I could see how worried Miss Plummer was, though, because two or three times she said ‘Dwa-yne' in a pleading way and nodded in the direction of Toni who was standing beside Mr Prescott and had hold of his hand, though she needn't have held it so hard or in both hands, I thought, it wasn't going anywhere or anything, and when we left they were dancing again but not like the other dancers, moving about the floor, but locked together with Toni's arms around Mr Prescott's neck and it was “Moon River,” or something equally wet, and if the two of them got any closer, you'd have needed a chisel to part them, especially at the hips. Though it wouldn't have been so bad, I thought, if you didn't know them, you'd just have thought they were a normal soppy couple. But Miss Plummer, I could see, was tense and upset all the way back and looking out of the window of the taxi and not talking even to Mr Tremblings, who said at one point, ‘It'll be all right. Dwayne's not a fool,' and Miss Plummer just snapped, ‘You're all fools,' and wasn't in love with Mr Tremblings in the slightest.

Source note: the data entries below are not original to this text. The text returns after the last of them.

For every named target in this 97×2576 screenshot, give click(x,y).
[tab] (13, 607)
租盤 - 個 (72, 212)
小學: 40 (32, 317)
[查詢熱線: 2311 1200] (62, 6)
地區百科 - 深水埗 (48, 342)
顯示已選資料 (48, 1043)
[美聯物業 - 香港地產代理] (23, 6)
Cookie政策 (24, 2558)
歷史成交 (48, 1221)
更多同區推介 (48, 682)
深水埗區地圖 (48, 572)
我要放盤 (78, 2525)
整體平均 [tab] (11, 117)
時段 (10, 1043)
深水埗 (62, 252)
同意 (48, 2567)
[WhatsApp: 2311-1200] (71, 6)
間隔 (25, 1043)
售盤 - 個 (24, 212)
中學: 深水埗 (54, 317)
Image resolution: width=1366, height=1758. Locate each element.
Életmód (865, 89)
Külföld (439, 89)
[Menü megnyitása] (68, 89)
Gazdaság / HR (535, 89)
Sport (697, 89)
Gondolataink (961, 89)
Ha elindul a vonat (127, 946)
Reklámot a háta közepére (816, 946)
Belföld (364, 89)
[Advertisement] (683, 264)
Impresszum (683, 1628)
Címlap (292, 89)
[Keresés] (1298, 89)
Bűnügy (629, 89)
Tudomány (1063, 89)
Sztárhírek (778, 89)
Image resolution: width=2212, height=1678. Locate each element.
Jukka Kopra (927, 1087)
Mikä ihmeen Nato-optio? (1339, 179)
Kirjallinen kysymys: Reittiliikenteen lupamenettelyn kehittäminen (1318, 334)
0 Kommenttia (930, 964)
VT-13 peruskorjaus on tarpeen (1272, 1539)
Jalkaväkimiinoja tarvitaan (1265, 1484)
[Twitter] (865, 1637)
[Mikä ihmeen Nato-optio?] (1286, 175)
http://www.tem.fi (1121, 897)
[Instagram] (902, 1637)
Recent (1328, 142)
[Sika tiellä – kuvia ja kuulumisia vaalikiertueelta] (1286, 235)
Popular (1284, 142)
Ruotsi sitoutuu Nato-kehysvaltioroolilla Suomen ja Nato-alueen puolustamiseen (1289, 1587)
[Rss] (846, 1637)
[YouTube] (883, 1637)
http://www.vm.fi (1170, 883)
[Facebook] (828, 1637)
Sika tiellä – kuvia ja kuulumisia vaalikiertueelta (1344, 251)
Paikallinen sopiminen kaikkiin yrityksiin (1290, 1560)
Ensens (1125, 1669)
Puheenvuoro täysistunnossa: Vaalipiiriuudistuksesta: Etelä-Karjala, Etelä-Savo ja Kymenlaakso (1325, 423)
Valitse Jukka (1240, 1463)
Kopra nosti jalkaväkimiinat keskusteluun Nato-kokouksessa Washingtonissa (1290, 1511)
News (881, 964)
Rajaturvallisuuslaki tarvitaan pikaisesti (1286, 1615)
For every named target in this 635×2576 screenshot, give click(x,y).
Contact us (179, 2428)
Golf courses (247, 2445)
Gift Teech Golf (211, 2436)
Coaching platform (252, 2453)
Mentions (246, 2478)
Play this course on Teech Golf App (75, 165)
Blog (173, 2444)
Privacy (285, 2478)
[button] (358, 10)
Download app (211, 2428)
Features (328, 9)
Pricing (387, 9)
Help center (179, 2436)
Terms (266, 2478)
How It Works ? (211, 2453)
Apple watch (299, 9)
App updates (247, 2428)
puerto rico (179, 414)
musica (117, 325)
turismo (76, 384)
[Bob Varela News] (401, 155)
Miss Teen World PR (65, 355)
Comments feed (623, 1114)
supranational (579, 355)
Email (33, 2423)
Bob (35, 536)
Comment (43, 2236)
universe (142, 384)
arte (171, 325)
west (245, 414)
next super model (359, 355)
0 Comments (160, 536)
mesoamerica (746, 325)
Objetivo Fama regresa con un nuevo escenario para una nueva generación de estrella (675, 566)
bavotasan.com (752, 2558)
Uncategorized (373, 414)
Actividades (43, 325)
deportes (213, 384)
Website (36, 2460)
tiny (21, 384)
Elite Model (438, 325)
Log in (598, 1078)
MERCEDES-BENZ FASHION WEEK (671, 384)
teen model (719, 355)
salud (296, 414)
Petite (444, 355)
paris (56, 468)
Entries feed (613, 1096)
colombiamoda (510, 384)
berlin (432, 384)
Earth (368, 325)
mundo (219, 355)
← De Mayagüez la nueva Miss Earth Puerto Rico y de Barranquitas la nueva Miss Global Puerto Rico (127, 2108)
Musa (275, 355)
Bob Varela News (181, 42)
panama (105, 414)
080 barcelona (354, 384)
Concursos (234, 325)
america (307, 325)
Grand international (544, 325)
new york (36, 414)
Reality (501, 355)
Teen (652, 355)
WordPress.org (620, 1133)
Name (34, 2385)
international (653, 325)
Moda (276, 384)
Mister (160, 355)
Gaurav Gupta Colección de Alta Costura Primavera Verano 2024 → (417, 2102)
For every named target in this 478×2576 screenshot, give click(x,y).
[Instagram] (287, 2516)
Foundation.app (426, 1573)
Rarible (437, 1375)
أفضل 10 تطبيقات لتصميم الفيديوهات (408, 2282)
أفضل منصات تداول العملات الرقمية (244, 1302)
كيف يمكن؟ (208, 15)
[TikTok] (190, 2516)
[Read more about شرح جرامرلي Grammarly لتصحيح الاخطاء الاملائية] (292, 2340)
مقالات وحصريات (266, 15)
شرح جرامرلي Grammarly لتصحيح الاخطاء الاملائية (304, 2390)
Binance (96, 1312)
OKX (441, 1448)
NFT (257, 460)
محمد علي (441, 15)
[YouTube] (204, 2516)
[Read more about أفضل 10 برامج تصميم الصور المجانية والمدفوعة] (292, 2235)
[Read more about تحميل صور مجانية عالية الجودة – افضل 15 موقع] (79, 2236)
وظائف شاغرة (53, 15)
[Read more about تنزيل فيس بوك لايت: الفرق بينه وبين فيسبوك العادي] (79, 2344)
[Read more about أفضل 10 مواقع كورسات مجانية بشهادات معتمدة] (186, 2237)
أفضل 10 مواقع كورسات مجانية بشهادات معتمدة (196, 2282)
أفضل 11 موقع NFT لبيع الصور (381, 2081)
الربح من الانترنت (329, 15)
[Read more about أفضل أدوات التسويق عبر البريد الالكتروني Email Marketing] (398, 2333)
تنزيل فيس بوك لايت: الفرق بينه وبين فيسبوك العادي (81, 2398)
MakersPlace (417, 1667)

And when we got back to the campground, it was just as Mr Prescott had said it would be, and everything was quiet and there were no lights at all except on the paths and in the toilets and things, and even Mrs Harvey's tent was dark, and I thought then everything would be all right, but it was two hours before Toni came back, and she was so quiet and careful, I couldn't even pretend she'd woken me. So I just lay and listened to her undressing and sliding into her sleeping bag, and she folded it around her so she wouldn't have to zip it up, and I knew she must be lying with her face towards me because I could smell the wine on her breath.

‘You went on to Port Augusta –'

‘Yes, Mr Jackson,' I say. And I realize, for the moment, Toni's safe, and there are things the teachers haven't put in their report at all, and I wonder what else they haven't reported.

‘And nothing happened there, I suppose?'

‘No, Mr Jackson.' And I don't think it did – except I told Toni about me and Philip, and hoped it wasn't too late.

‘And you persist in maintaining that, to this point, you never observed Miss Darling and Mr Prescott alone?'

‘No, Mr Jackson.'

‘No, you did, or no, you didn't?'

‘No, I didn't.'

‘I don't believe you,' he says, and I can easily see how frustrated he is because he snatches the newspaper back from Mr Kovacs and slams it down on the desk in front of him. ‘I simply don't believe you.'

I don't say anything, just look straight back at him, but all the time I'm aware of Mr Murchison, sitting, and watching and thinking, in the corner of my eye.